QUOTED PASSAGE:
Fake News Alert: Bananas, gargling with salt water won’t protect you from COVID-19, Sal

Salvador Panelo has gone bananas. Photo: Unsplash and screenshot from Radio Television Malacañang
Salvador Panelo has gone bananas. Photo: Unsplash and screenshot from Radio Television Malacañang

With the COVID-19 pandemic sweeping the globe, a parallel contagion of fear and uncertainty has taken root, spreading like wildfire across social media and giving rise to scads of misinformation, and some people — including, it would appear, presidential spokesman Salvador Panelo — really aren’t helping.

Yes, our old pal Sal has hopped aboard the Fake News Express, sharing some apparently false information today at his regular Malacañang Palace press conference, specifically about how people can supposedly prevent coming down with the coronavirus.

Panelo, who looked fearsome in his N95-grade face mask, gave two tips — eat lots of bananas, and gargle with salt water regularly — neither of which have been substantiated, and in the case of the saline gargle, have actually been repeatedly debunked.

Read: Cebu, Davao City under quarantine despite no confirmed cases, more cities follow suit

Panelo revealed that he gleaned the purported remedies from the internet (why are we not surprised?), saying in a mix of English and Filipino that he’d been doing a lot of reading on “how you can destroy, contain, or kill the virus.”

“I saw this on the internet: bananas can fight [the virus], and I eat bananas every day. Number two, I have made it a habit to gargle with salt water. When I have a little cold, I gargle.”

He said the gargling idea even got the thumbs up from Health Secretary Francisco Duque. “According to Dr. Duque, that’s fine, because the virus first stays in our throat. It becomes dangerous when it enters the lungs… But constantly we have to wash our hands.”

ASSIGNED TASK: Copy out the passage of the article on Panelo's COVID-19 remedies between "With the COVID-19" and "really aren’t helping.", inclusive. The data that follows is separate material and has no connection to the article on Panelo's COVID-19 remedies.

DATA PROVIDED:
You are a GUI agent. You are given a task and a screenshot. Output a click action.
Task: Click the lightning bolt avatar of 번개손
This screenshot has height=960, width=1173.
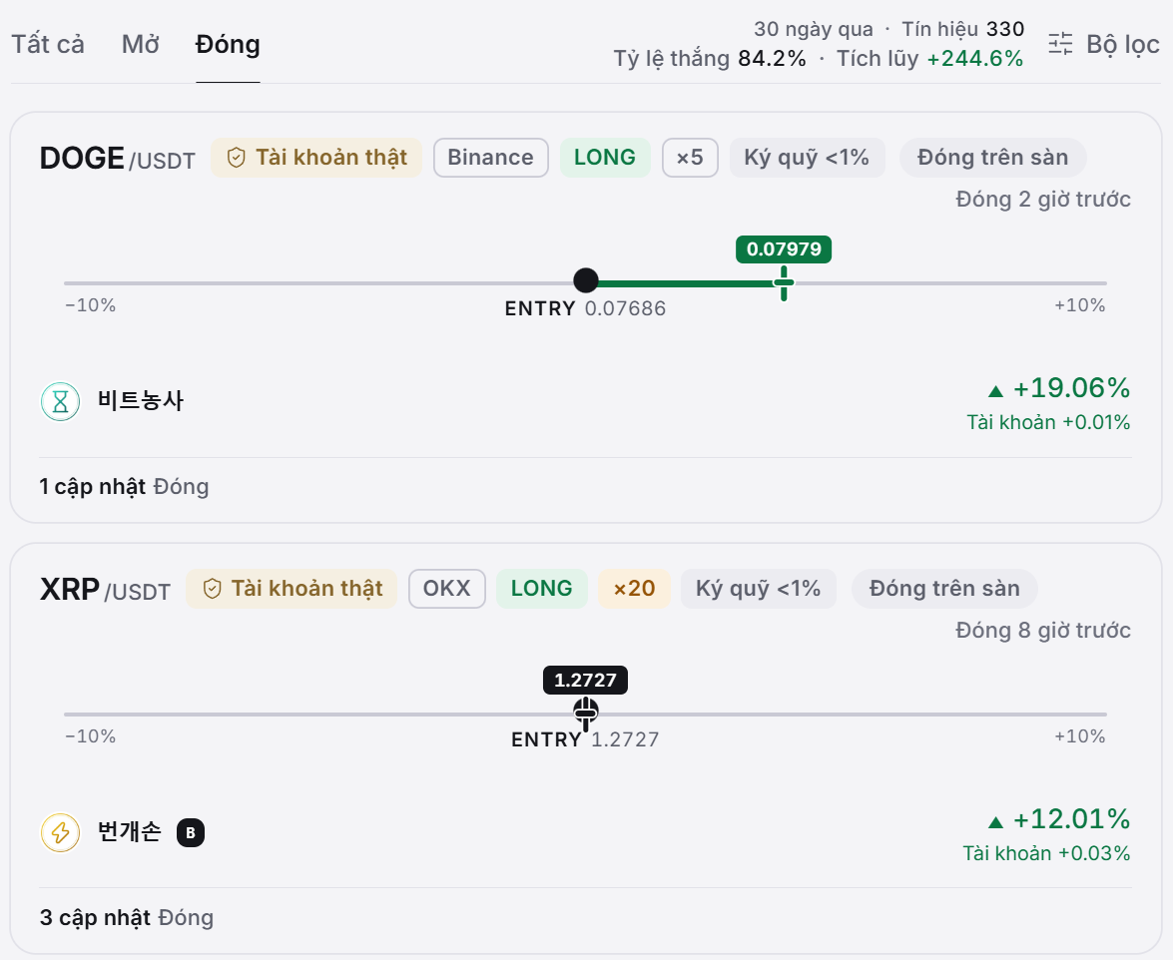click(61, 832)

SOLVED EXERCISE:
With the COVID-19 pandemic sweeping the globe, a parallel contagion of fear and uncertainty has taken root, spreading like wildfire across social media and giving rise to scads of misinformation, and some people — including, it would appear, presidential spokesman Salvador Panelo — really aren’t helping.